Historically the deliberate introduction of non-native species has been done with little or no consideration of the impact outside of having a favored animal, fish, or plant available locally, or perhaps an ill-conceived attempt to control a native pest. In areas with highly endemic, specialized and isolated flora and fauna such as Australia, New Zealand, Madagascar, the Hawaiian Archipelago, and the Galapagos Islands, introduced species that successfully establish themselves in habitats utilized by natives compete for limited resources or prey on the native species, some of which are unable to adapt to the more competitive environment and gradually die out.
As more adaptable and generalized species are introduced to environments impacted adversely by human activities, some native species may be put at a disadvantage to survive while others thrive in the modified ecosystem. One of the primary threats to biodiversity is the spread of humanity into what were once isolated areas with land clearing and habitation putting significant pressure on local species. Agriculture, livestock and fishing can also introduce changes to local populations of indigenous species which may result in a previously innocuous native species becoming a pest because of a reduction of natural predators.

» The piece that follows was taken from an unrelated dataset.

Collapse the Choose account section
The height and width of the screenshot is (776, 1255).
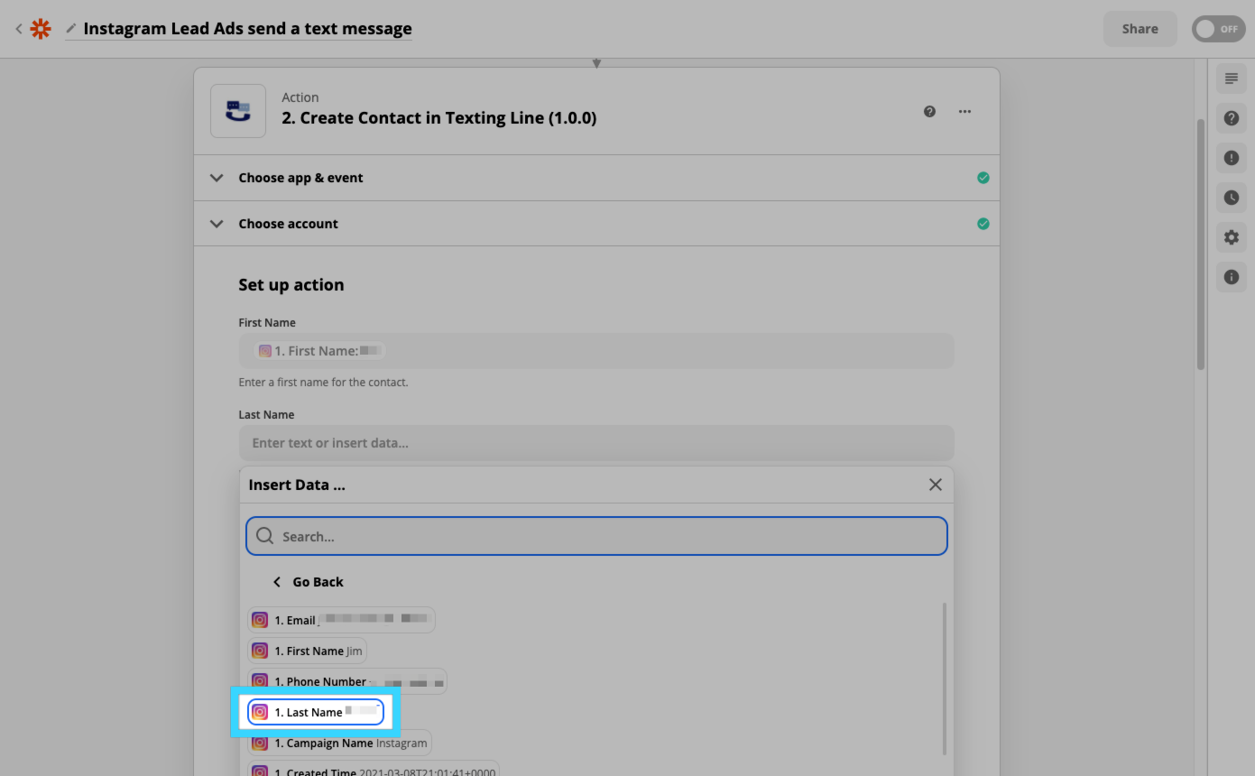click(217, 223)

In an attempt to avoid the ambiguous, subjective, and pejorative vocabulary that so often accompanies discussion of invasive species even in scientific papers, Colautti and MacIsaac have proposed a new nomenclature system based on biogeography rather than on taxa. Their system categorizes a species into the following stages:
|0||Propagules residing in a donor region|
|III||Localized and numerically rare|
|IVa||Widespread but rare|
|IVb||Localized but dominant|
|V||Widespread and dominant|
By removing taxonomy, human health, and economic factors from consideration, this model focuses only on ecological factors. The model evaluates individual populations, and not entire species. This model does not attribute badness to invasive species and goodness to native species. It merely classifies a species in a particular location based on its growth patterns in that particular microenvironment. This model could be applied equally to indigenous and to non-native species.